UC Berkeley

Segmentation is a developmental program in animals that generates semi-repetitive structures along the body axis. In vertebrates, somites are formed sequentially from the mesoderm of the extending tailbud, eventually giving rise to structures such as axial muscles and vertebrae. Somites form with great regularity, every thirty minutes in zebrafish. The periodicity of somite formation is controlled by a set of oscillating genes known as the segmentation clock. To better understand the dynamics of the clock and its role in patterning somites, I have explored its behavior through an in vivo clock reporter, her1:her1-venus. I show that individual cells in the presomitic mesoderm express oscillating clock expression, consistent with predictions made by mathematical modeling and analysis in fixed embryos. I am able to rapidly track a large number of PSM cells using novel semi-automated cell tracking and fluorescence quantification programs. Through these methods, I find that the clock oscillations are coordinated through the Notch pathway, and a loss of Notch function causes slower and desynchonized clock oscillations.

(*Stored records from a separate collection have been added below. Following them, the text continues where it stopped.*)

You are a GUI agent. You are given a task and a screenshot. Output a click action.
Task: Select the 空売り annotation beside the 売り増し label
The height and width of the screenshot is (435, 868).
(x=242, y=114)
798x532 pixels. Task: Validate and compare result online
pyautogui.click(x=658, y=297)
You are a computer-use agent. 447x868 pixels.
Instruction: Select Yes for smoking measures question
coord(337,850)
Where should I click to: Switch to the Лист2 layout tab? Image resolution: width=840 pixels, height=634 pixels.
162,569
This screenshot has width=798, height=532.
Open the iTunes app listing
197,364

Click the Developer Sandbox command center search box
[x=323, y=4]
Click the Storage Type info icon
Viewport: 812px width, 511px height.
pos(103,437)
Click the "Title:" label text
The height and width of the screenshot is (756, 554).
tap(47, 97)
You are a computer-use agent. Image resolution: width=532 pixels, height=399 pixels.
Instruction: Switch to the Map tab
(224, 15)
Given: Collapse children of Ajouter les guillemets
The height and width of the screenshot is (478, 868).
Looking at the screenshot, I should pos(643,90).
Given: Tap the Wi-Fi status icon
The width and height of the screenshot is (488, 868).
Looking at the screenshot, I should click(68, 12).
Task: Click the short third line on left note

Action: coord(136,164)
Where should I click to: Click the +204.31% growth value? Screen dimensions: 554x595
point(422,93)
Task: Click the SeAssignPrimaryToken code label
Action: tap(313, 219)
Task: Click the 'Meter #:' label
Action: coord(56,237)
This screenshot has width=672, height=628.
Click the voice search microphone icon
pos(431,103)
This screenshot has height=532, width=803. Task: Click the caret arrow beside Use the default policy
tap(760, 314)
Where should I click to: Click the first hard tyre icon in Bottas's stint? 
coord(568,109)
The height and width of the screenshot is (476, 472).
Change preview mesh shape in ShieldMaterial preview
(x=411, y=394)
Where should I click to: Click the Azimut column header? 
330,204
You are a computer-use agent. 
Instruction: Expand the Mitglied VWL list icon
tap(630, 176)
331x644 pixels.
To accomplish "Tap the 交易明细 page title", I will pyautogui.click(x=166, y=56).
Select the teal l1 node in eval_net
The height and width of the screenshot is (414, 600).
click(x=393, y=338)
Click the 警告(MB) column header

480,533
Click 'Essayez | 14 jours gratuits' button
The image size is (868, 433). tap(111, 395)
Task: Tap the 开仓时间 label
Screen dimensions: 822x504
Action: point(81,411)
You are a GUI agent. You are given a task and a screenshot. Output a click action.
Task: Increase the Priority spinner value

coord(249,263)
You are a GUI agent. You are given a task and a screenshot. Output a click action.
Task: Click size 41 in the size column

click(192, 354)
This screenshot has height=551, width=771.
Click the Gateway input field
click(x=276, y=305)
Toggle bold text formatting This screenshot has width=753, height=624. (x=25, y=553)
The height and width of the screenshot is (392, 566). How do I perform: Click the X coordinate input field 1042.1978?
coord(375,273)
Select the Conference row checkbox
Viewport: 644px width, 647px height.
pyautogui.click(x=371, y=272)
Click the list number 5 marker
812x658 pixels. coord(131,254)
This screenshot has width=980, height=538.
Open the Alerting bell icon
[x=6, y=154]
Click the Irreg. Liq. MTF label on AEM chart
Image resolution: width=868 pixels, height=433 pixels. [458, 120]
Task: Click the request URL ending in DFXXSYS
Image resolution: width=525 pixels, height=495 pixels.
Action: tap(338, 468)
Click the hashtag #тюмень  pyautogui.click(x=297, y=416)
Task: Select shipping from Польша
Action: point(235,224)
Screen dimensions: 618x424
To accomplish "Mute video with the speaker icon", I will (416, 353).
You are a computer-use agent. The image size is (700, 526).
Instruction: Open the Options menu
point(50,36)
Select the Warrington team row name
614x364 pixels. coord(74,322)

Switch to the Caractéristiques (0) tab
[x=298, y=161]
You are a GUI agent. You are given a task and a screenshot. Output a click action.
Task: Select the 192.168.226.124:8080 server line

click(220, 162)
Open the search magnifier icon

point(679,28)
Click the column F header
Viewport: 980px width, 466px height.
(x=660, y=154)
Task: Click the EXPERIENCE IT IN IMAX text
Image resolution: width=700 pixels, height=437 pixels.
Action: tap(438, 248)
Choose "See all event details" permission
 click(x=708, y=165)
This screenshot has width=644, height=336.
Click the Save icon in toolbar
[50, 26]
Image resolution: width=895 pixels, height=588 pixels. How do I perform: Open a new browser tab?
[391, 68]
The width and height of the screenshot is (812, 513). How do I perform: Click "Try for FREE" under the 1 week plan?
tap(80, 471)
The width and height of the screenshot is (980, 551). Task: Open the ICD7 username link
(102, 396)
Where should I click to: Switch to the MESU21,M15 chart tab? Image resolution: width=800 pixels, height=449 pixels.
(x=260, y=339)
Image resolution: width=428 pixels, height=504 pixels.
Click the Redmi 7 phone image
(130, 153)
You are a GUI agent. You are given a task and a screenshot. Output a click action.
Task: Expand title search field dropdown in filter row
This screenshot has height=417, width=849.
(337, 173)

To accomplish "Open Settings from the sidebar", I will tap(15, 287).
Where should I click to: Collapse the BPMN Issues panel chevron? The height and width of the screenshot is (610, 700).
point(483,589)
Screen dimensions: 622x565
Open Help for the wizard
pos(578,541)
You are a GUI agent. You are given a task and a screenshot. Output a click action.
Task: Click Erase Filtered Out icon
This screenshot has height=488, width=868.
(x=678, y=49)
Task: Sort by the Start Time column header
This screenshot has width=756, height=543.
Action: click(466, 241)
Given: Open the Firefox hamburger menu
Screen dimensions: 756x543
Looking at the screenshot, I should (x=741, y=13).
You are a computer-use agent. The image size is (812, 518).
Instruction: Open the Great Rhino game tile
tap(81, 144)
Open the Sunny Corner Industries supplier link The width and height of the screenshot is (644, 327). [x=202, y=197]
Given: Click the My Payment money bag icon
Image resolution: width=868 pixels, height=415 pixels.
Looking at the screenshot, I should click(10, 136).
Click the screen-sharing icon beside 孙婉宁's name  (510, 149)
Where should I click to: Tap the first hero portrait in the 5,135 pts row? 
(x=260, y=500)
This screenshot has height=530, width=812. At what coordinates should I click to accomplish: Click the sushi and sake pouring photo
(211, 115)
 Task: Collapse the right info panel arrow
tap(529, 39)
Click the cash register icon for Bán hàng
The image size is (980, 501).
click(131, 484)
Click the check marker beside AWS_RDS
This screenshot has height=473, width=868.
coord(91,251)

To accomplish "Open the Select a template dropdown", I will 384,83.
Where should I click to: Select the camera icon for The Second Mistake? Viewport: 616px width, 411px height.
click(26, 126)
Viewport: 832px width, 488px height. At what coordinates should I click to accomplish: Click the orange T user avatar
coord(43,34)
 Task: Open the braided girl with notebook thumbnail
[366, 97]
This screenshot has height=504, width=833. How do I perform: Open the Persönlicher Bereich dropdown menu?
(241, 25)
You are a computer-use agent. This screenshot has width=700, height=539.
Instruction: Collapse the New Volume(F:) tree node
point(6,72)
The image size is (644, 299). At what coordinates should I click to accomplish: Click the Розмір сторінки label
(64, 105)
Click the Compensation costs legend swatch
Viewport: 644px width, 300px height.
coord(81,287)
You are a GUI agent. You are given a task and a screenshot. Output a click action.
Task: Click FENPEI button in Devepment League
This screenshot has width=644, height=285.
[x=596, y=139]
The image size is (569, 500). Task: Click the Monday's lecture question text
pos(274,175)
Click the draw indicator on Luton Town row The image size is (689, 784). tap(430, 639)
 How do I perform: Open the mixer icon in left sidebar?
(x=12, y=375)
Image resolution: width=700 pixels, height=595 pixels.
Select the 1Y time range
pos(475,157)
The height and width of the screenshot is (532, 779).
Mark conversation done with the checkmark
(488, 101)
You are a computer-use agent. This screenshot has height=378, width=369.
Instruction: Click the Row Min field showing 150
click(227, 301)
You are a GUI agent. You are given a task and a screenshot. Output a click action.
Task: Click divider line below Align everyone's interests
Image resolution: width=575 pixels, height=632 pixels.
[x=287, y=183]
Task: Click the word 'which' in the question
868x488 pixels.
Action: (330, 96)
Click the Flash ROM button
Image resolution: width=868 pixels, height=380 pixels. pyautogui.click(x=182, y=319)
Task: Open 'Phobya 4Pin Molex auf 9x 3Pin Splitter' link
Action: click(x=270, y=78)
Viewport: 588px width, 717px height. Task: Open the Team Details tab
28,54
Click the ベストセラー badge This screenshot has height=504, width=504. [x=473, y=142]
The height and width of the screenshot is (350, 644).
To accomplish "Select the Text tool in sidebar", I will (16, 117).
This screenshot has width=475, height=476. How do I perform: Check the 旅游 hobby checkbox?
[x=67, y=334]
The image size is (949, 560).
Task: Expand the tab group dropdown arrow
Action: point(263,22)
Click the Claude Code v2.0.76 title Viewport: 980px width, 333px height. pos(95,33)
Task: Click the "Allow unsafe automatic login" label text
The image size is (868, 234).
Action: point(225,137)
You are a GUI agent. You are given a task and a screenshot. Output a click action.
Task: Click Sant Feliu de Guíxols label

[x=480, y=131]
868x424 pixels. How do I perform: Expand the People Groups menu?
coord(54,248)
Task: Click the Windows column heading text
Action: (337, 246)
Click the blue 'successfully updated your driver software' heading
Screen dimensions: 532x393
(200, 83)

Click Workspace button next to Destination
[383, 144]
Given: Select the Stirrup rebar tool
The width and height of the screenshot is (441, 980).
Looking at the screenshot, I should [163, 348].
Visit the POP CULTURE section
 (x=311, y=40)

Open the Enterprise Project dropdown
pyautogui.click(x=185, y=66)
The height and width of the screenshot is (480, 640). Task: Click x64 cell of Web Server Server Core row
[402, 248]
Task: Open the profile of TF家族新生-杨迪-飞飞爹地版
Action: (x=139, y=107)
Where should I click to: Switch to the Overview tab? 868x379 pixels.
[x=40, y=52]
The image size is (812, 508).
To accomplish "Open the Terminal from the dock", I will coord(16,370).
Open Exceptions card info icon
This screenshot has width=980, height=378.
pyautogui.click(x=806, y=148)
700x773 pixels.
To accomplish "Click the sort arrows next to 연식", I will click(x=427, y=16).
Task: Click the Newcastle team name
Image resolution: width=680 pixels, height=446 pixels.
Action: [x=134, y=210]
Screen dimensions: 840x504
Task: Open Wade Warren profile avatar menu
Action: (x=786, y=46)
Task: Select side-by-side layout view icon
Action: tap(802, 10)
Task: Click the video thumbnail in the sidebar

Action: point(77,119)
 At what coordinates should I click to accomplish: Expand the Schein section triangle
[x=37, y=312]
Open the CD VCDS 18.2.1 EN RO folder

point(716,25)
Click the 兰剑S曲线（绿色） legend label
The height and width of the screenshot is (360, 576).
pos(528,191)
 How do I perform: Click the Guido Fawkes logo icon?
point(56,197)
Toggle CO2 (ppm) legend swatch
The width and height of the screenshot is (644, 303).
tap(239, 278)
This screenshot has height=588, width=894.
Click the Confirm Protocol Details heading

I also explore the interaction of mitosis and the segmentation clock, and find the two processes are connected. Finally, I investigate the slowing of the segmentation clock in real-time, and find that oscillations in the anterior PSM are about twice the periodicity of somitogenesis. This has interesting implications for the role of the segmentation clock in patterning somites, including the potential to polarize somites. By studying the segmentation clock in real-time, I am able to better investigate and understand the mechanisms driving somitogenesis.